Will Landau talks about the file management in statistical modeling. He designed a cool pipeline tool targets in R that range the code and data file into a graph that reflects the dependence of the code. The graph representation enables automatic parallelization, file storage, and version control.

Wade Brorsen discusses optimal experimental design in agriculture. Experimental design is one of my favorite topic. The goal is to determine the optimal nitrogen amount in soil for crop yield.
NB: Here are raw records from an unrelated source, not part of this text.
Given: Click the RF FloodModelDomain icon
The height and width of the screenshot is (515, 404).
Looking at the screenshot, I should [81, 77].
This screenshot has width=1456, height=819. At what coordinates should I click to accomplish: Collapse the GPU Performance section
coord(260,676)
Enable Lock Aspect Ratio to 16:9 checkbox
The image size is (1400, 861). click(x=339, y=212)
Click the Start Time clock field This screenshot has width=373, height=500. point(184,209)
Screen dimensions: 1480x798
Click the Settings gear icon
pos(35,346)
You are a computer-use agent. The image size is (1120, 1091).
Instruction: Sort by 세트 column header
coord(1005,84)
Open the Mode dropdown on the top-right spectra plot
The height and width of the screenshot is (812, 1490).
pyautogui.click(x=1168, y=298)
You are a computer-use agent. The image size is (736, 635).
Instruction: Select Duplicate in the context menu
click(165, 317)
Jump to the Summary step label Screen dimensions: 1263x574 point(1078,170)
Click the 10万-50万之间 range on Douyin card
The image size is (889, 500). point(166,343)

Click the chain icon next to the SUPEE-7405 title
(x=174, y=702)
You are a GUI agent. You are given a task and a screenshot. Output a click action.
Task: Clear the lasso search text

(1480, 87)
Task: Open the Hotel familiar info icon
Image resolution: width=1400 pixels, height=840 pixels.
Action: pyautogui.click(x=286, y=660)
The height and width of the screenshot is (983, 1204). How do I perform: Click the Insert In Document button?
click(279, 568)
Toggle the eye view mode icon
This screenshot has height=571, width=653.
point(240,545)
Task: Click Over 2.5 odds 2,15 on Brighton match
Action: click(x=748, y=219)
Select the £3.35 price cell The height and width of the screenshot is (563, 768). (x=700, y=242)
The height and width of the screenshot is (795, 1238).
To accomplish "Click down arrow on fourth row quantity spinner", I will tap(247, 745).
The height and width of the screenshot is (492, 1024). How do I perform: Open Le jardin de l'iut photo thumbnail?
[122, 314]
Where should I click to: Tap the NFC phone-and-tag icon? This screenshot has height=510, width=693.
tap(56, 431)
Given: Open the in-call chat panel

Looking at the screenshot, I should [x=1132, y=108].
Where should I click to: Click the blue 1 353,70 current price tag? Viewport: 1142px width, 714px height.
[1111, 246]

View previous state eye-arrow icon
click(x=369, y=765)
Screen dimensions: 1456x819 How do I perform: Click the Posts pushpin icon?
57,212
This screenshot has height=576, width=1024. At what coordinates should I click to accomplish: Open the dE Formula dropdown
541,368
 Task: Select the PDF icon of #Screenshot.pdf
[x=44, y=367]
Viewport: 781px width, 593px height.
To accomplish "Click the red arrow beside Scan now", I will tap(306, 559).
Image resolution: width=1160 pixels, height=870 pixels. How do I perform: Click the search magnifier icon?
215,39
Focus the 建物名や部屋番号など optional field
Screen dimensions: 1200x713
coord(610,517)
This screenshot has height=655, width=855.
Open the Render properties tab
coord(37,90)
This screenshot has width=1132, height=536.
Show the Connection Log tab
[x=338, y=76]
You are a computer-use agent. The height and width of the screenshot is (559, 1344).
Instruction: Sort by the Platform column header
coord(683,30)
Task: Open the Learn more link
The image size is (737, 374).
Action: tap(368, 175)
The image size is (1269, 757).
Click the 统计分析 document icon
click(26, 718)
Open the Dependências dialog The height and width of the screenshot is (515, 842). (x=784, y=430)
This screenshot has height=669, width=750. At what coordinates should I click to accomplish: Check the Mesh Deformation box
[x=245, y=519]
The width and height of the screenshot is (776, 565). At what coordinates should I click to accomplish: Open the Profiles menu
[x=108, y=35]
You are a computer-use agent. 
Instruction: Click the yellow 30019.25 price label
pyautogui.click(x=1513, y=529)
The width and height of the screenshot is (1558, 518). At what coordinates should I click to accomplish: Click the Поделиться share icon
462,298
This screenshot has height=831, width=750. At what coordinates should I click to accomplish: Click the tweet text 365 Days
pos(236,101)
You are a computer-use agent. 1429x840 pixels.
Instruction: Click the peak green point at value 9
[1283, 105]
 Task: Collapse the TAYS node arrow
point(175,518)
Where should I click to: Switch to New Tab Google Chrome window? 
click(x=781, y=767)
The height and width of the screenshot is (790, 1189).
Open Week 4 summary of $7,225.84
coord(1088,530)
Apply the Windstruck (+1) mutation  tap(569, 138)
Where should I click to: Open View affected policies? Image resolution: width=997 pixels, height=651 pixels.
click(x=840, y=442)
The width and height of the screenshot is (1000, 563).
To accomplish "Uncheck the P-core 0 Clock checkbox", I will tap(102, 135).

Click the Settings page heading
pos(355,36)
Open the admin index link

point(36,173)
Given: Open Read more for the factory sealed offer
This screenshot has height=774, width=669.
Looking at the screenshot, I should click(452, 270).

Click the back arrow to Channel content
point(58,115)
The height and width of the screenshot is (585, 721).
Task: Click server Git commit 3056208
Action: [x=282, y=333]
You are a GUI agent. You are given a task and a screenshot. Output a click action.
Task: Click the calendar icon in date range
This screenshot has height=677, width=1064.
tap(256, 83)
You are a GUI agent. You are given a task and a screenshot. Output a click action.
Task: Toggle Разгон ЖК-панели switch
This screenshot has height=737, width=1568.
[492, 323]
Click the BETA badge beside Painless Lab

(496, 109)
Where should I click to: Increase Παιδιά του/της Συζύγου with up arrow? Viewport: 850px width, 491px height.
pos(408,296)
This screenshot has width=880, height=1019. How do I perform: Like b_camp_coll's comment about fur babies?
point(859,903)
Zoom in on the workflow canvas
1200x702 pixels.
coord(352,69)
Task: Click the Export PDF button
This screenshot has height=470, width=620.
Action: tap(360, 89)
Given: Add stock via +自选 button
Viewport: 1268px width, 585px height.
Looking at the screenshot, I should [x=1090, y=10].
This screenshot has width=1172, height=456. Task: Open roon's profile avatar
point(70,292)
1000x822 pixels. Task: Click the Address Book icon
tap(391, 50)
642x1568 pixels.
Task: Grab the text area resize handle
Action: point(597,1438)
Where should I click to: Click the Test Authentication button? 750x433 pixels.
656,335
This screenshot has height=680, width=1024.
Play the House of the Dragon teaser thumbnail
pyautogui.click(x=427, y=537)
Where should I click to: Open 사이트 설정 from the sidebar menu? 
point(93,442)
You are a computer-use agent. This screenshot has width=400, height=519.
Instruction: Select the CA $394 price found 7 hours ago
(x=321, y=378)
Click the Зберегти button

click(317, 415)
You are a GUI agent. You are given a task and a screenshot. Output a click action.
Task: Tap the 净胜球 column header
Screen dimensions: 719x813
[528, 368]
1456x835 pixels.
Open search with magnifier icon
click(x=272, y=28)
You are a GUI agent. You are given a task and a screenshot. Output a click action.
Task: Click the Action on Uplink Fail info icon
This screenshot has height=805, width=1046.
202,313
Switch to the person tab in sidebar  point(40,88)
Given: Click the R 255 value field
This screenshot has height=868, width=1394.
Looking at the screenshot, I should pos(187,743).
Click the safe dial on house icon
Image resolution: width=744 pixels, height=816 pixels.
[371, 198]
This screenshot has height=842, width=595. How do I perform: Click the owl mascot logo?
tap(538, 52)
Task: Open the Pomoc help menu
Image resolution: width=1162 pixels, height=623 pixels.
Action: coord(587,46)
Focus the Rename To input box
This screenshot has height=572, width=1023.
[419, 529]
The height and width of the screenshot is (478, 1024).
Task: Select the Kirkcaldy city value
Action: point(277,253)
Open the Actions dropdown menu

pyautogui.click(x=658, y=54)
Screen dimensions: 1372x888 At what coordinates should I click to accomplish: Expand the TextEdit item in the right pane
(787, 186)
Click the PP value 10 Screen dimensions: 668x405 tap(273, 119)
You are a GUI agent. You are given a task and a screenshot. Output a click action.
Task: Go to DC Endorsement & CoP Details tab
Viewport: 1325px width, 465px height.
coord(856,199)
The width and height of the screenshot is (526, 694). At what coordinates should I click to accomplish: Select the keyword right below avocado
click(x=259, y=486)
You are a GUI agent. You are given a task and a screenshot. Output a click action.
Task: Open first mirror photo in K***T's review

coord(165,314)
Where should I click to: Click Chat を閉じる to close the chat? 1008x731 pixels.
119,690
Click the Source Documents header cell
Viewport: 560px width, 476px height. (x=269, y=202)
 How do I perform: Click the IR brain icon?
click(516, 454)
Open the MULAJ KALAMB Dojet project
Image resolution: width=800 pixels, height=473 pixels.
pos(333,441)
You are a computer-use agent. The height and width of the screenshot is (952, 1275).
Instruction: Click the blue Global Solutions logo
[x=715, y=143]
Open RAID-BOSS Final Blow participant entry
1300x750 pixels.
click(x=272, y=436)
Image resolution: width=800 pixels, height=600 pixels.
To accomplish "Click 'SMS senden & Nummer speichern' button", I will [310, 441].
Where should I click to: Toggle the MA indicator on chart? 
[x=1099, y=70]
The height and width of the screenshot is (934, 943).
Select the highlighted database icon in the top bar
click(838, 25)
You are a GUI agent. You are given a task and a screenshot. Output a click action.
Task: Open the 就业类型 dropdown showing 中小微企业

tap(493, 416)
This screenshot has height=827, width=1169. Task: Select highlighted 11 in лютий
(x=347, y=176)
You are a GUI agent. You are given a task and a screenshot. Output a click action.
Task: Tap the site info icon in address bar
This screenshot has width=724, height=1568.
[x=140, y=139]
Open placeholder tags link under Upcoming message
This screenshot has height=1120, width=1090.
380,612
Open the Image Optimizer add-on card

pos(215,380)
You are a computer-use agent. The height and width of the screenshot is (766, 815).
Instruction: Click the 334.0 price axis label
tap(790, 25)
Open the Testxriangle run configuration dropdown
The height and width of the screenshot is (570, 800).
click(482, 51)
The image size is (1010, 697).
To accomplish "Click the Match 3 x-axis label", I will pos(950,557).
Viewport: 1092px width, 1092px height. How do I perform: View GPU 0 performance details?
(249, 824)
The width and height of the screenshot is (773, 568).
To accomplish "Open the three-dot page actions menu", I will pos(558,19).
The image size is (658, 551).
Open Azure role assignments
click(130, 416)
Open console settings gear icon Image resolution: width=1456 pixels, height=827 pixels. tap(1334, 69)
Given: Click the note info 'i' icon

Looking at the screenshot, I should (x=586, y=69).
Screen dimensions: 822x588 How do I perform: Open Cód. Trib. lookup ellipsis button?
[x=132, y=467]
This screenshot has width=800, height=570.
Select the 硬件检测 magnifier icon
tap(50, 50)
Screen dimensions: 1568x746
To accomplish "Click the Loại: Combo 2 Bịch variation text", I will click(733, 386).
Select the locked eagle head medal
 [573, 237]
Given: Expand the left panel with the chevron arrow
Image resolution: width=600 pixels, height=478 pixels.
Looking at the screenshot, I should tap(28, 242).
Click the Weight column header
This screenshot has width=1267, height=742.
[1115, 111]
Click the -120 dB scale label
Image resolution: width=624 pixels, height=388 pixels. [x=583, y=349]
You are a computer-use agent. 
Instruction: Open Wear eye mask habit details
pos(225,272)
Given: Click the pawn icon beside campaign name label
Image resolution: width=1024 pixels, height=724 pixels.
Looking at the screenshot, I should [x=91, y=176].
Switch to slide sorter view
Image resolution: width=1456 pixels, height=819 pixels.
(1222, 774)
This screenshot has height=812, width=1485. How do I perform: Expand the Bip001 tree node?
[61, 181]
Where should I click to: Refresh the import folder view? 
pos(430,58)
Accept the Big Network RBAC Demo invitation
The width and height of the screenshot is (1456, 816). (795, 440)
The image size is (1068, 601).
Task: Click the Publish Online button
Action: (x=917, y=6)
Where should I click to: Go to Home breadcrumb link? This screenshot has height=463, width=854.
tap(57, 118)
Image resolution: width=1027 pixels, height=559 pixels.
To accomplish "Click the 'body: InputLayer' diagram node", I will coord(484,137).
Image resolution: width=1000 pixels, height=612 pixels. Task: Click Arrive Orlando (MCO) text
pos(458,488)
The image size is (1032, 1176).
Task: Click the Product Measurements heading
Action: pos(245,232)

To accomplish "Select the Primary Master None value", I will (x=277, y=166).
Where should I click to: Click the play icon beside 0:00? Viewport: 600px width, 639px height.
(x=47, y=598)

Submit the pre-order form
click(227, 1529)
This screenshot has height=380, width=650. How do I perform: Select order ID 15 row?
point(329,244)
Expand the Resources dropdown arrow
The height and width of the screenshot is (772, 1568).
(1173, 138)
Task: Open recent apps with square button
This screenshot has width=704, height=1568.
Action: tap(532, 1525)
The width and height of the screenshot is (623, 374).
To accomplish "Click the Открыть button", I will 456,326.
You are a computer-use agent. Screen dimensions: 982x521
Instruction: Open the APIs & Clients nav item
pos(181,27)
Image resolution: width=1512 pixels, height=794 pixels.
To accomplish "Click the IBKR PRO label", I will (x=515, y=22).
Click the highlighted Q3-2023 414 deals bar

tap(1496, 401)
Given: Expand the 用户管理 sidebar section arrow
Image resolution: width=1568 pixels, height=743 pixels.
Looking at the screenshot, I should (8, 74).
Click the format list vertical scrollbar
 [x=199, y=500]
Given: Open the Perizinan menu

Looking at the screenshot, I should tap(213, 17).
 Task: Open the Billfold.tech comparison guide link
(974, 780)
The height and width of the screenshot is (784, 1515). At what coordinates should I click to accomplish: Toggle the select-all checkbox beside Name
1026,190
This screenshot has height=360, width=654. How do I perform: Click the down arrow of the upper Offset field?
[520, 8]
Arya reminds me that the model is similar to how pharmacometricians decides the optimal drug dosage in PKPD modeling.

Cameron Pfiffer introduces the model that describes how likely a reader will subscribed to the news site after paywall. To this end he models the probability that a user reads a news article, and the chance that of a subscription after paywall. It

Collin Cademartori presents “Two Challenges for Bayesian Model Expansion”—i think one of his main claim is that model expansion reduced identifiability, but it appears that his identifiability defincaiton is the mutual information between data and parameter. I do not know. I probably won’t be worried if the the correlation between data and parameter reduces from 0.9 to 0.8, and I probably won’t call that poor identifiability.

Nathaniel Haines discusses the loss rate modeling in insurance industry, which they are using in an investment firm to help investor to trade investment-grade securities. To incorporate various risk models, they have been using hierarchical staking in their pipeline, cool!

Finally, Bob wrapped the conference by pointing out a few ongoing promising directions in stan implementation, including generalized HMC, massive parallelization, and normalization flow VI.